“Loyalty, respect and hard work, principles that form the cornerstones of modern Japanese society were forged by a group of highly disciplined warriors called the samurai. As ferocious fighters beginning in the 12th century, through the late 1860s, making up the ruling military class, the samurai were both feared and revered.
As tough and threatening as they were, it is rumored that in Japan’s Edo period some 400 years ago, the samurai searched the mountainsides for an orchid.

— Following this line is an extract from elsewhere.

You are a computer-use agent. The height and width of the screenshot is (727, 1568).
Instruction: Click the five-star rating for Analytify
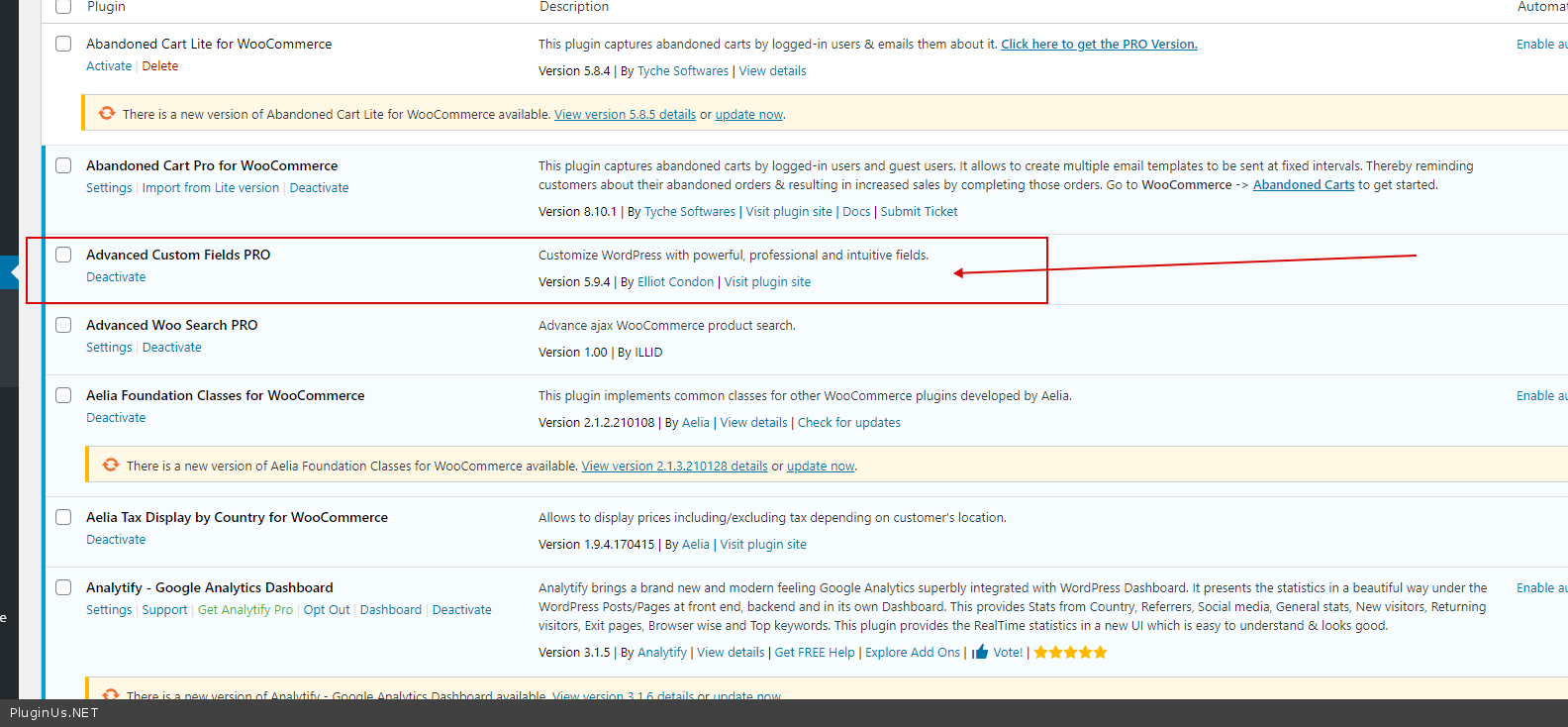(1070, 652)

They delivered this orchid, Neofinetia falcata, to Japan’s longest serving shogun, Shogun Tokugawa Ienari, who was in love with the plant’s beauty.
With flowers the size of your thumbnail, the orchids, called Samurai Orchids or Wind Orchids, garnered so much respect that only the ruling class of Japan were permitted to own them.

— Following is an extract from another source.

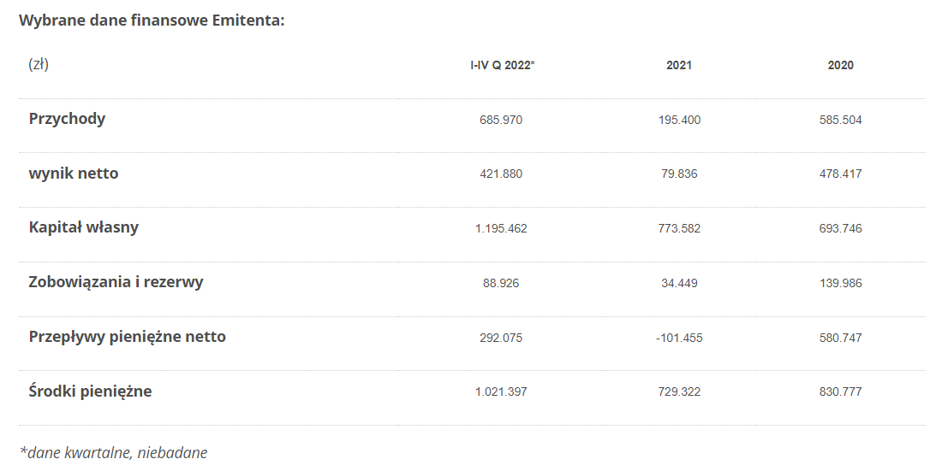Click the Przychody row label
948x471 pixels.
[67, 119]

The plants were so esteemed that peasants who presented an exceptionally fine specimen to the elite might be granted their own estate.
Historically, this orchid is thought by many to be the first orchid ever to be grown as a house plant, the practice dating back as far as the 1600s in Japan.
According to the American Orchid Society, today the Samurai Orchid, it is one of the world’s highest-priced orchids (depending upon the rarity of each variety) with a history of some plants selling for $100,000 or more.
In my painting “Samurai Wind”, pristine blooms graphically march across a rainbow backdrop, symbolizing the orchid’s colorful past and nature’s powerful vital presence.”